**Passage provided:**
Delving into the history of the Achimota Forest Reserve which has necessitated the drafting of E.I.144, Jinapor explained that in 1921, the government of the then Gold Coast, by the certificate of title dated 16th December 1921, under the Public Lands Ordinance 1877, acquired from the Owoo family, the parcel of land on which the Achimota school is situated.
“Subsequent to another certificate of title dated 17th May 1927, the government then acquired from the same family, another tract of land measuring approximately, 479 hectares as an extension of the Achimota school. Although compensation was paid for the 1921 acquisition, compensation was not paid for the 1927 acquisition of the forest reserve which was required to be used as a forest reserve.
“By Order 31 of 1930 dated July 17, 1930, the government, pursuant to its powers under the Forest Act 1927 capped 157 constituted the land acquired in 1927 as a forest reserve for the purposes of fuelwood Plantation for Achimota school since 1930.
“In 1961, the government of the day released portions of land which was acquired in 1927 which had not actually been used for a forest reserve to be used as site for the construction of GIMPA.
The Forestry Commission headquarters land was also carved out of the 1927 acquisition as well as several other installations, he said.
“Following several encroachments on the 1927 forest acquisition, the pre-acquisition owners in 2007 submitted a petition to the then president, HE John Agyekum Kufuor for the release of the portion of the forest reserve adjoining the Tema Motorway. After consultations with the office of the president and the relevant authorities, it was recommended that the portions of the land of the forest reserve which was not used for the Achimota forest as currently constituted, be released to the Owoo family. This culminated in an agreement dated 24th November 2008 between the government acting by the then Ministry of Lands Forestry and Mines and the Owoo family for the grant of a lease of 99 years.

**Your assignment:** Repeat the Achimota Forest Reserve passage word for word from "Delving into the" up to and including "a forest reserve.". Answer from the passage on the Achimota Forest Reserve alone.

**Provided records:**

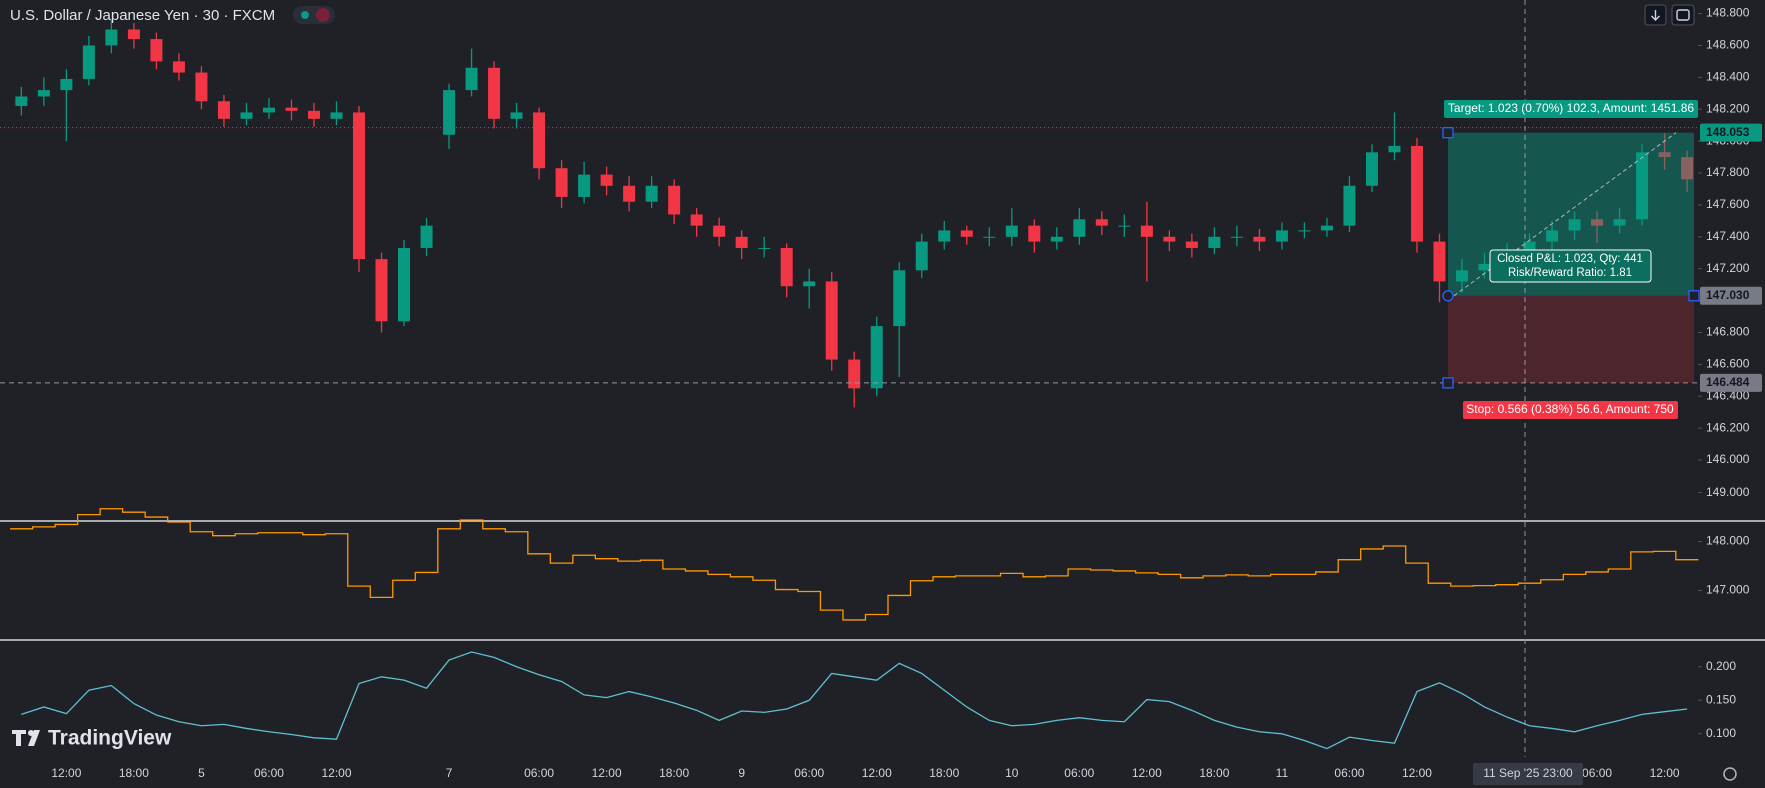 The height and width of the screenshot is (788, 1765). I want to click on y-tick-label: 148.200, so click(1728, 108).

...

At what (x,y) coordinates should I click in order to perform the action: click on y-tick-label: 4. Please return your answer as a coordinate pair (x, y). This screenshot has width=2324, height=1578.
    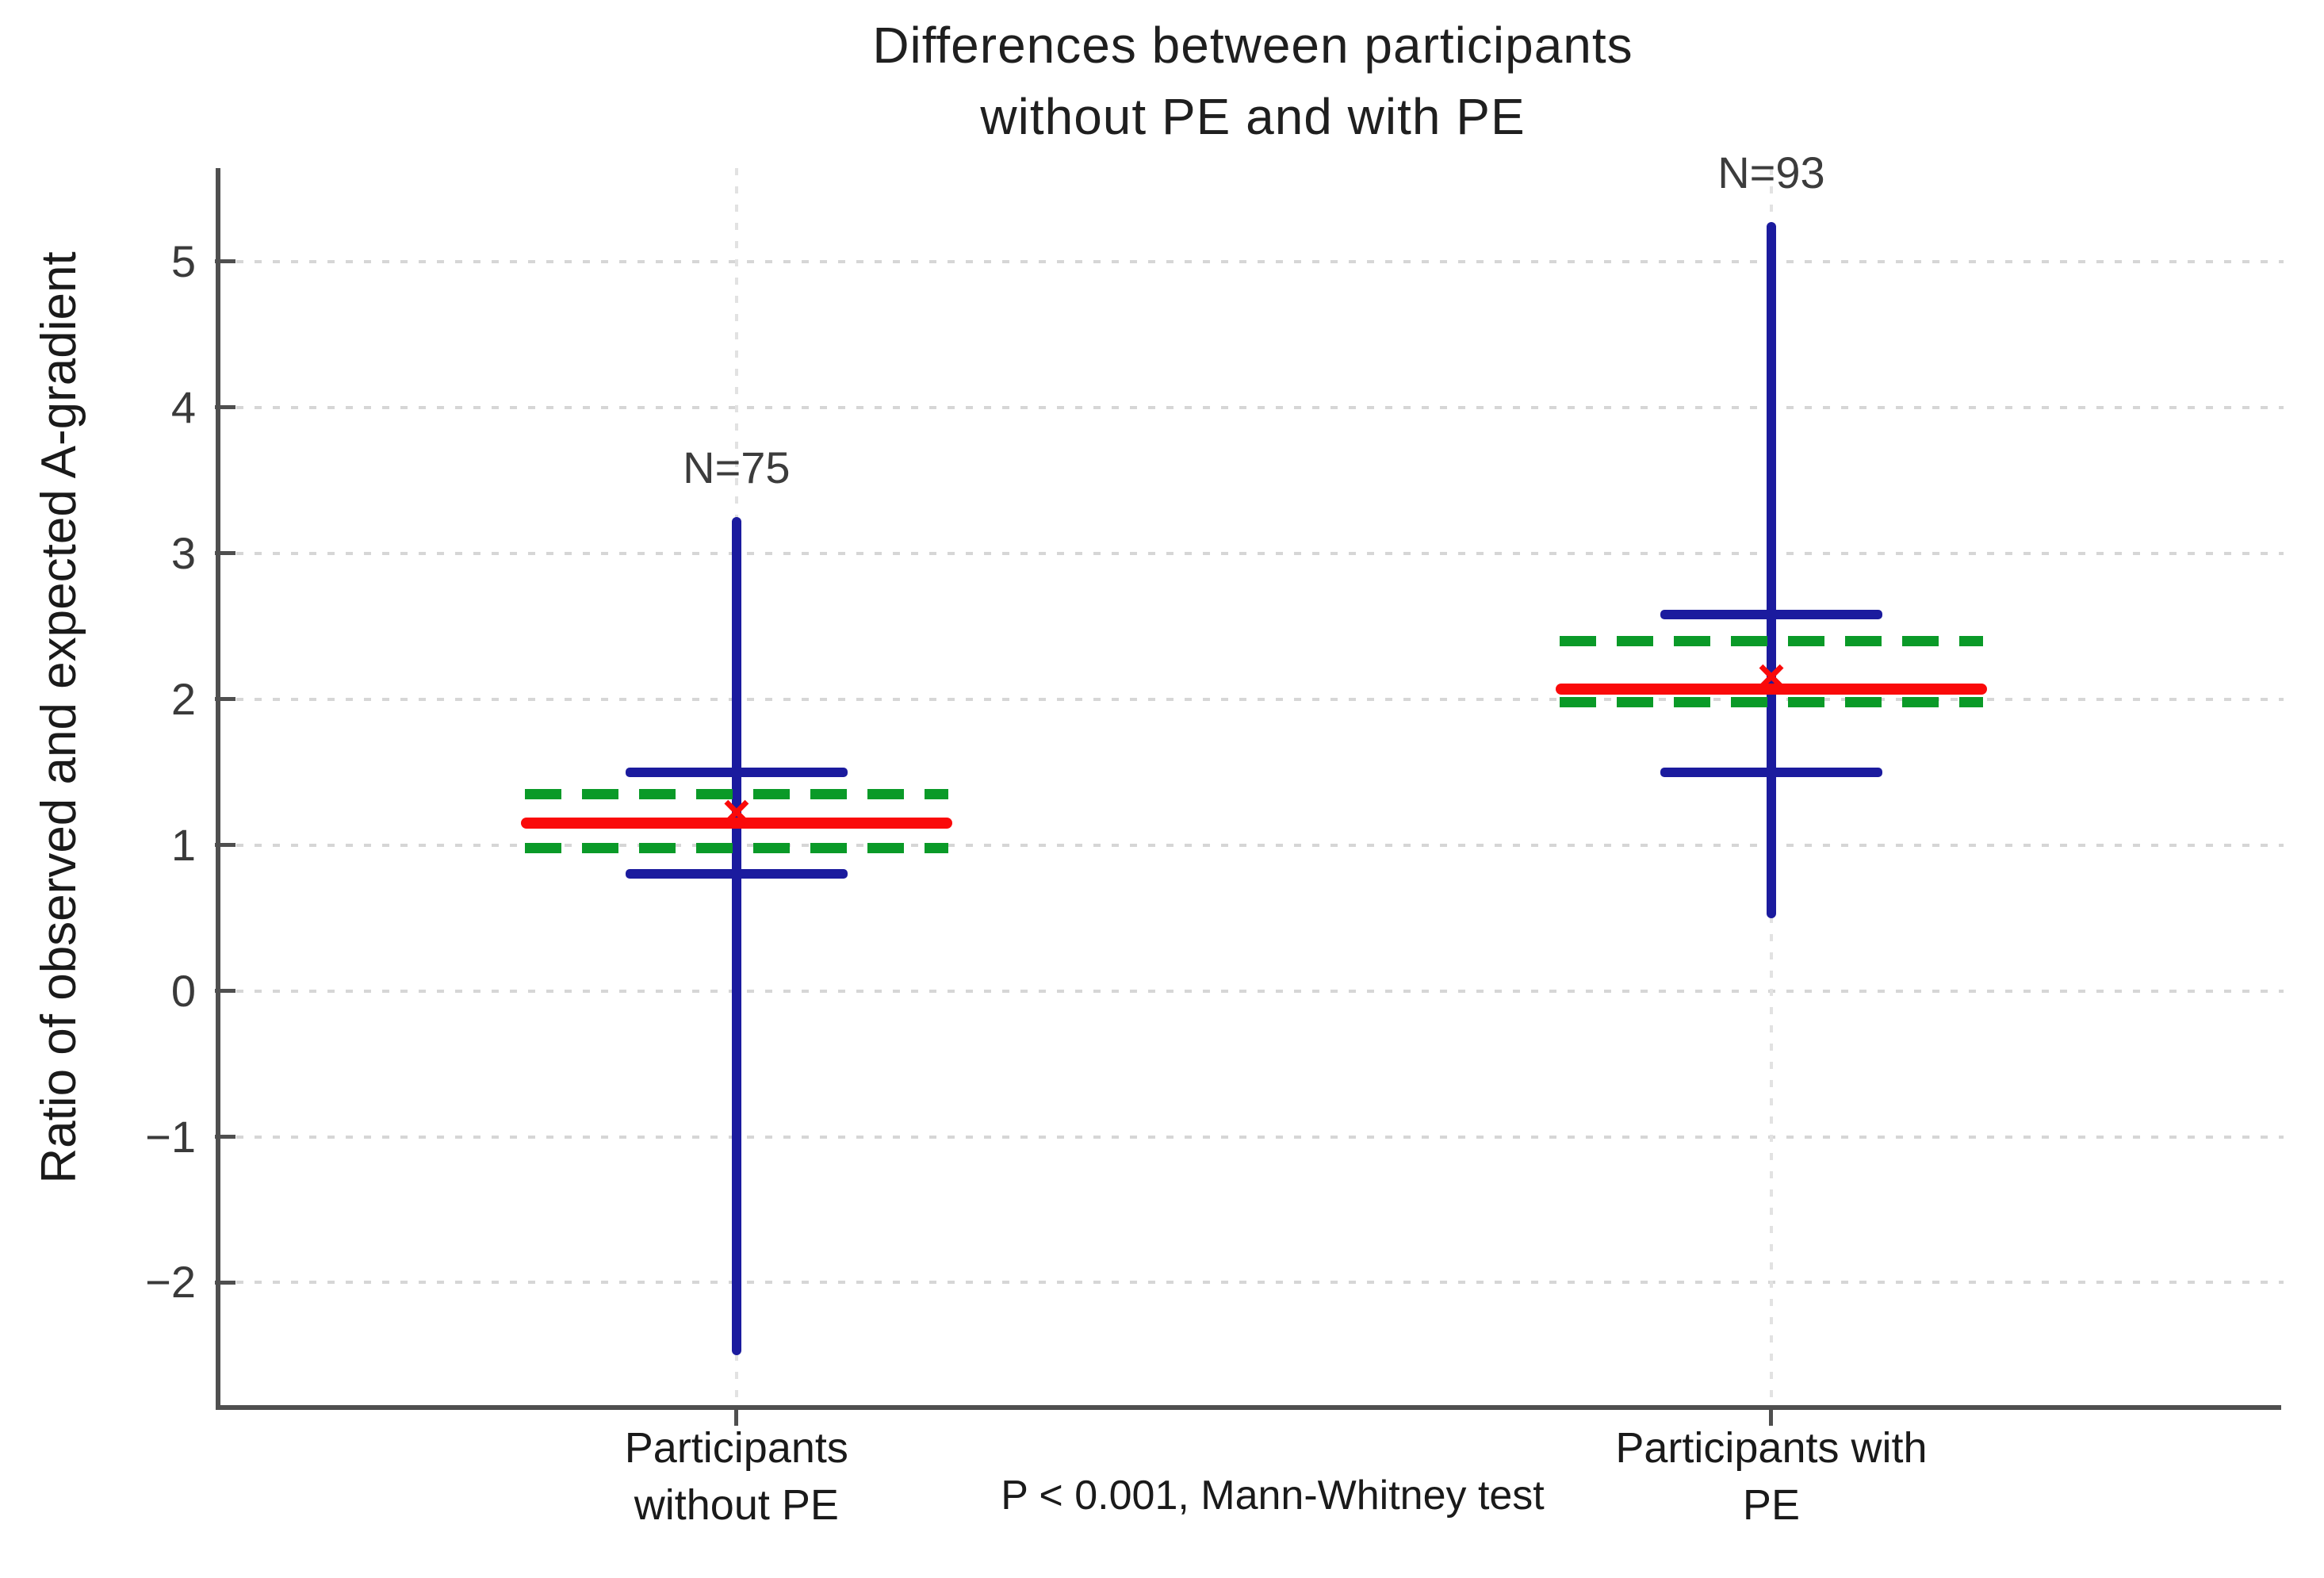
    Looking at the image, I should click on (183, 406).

**Expected answer:**
Delving into the history of the Achimota Forest Reserve which has necessitated the drafting of E.I.144, Jinapor explained that in 1921, the government of the then Gold Coast, by the certificate of title dated 16th December 1921, under the Public Lands Ordinance 1877, acquired from the Owoo family, the parcel of land on which the Achimota school is situated.
“Subsequent to another certificate of title dated 17th May 1927, the government then acquired from the same family, another tract of land measuring approximately, 479 hectares as an extension of the Achimota school. Although compensation was paid for the 1921 acquisition, compensation was not paid for the 1927 acquisition of the forest reserve which was required to be used as a forest reserve.